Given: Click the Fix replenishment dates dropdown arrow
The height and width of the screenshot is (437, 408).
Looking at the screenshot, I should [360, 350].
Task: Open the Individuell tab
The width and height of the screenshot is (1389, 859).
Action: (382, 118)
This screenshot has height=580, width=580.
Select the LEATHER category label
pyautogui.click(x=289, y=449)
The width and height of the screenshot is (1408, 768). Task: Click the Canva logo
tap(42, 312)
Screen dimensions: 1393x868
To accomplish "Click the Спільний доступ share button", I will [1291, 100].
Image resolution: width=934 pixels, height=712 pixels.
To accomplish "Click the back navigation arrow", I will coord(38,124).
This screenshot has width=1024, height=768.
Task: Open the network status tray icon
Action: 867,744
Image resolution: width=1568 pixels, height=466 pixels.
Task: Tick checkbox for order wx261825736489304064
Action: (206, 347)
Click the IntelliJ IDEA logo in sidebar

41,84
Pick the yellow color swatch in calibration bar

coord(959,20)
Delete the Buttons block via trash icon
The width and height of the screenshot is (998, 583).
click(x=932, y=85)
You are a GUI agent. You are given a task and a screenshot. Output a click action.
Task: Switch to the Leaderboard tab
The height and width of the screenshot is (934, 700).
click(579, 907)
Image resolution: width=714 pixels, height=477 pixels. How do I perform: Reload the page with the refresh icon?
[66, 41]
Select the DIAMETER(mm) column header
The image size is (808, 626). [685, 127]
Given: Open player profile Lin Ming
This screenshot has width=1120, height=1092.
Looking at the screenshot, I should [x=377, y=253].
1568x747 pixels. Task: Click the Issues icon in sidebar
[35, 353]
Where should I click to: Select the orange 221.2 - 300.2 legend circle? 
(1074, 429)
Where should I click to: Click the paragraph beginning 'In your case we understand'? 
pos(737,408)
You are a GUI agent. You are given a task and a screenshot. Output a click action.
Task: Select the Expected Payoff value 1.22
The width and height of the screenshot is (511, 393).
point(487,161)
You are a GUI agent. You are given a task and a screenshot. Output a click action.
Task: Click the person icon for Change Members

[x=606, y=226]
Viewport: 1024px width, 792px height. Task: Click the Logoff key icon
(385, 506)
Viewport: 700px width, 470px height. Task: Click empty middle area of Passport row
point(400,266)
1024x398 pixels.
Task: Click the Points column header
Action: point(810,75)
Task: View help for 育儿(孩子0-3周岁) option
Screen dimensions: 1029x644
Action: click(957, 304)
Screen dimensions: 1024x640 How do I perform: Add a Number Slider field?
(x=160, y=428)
■ ■ ■ ■ ■
YOUR ASSIGNMENT:
Write down exactly the line with "Task: Click the person", then each line after it through the end of the data.

YOUR SOLUTION:
Task: Click the person icon for Change Members

[x=606, y=226]
Viewport: 1024px width, 792px height. Task: Click the Logoff key icon
(385, 506)
Viewport: 700px width, 470px height. Task: Click empty middle area of Passport row
point(400,266)
1024x398 pixels.
Task: Click the Points column header
Action: point(810,75)
Task: View help for 育儿(孩子0-3周岁) option
Screen dimensions: 1029x644
Action: click(957, 304)
Screen dimensions: 1024x640 How do I perform: Add a Number Slider field?
(x=160, y=428)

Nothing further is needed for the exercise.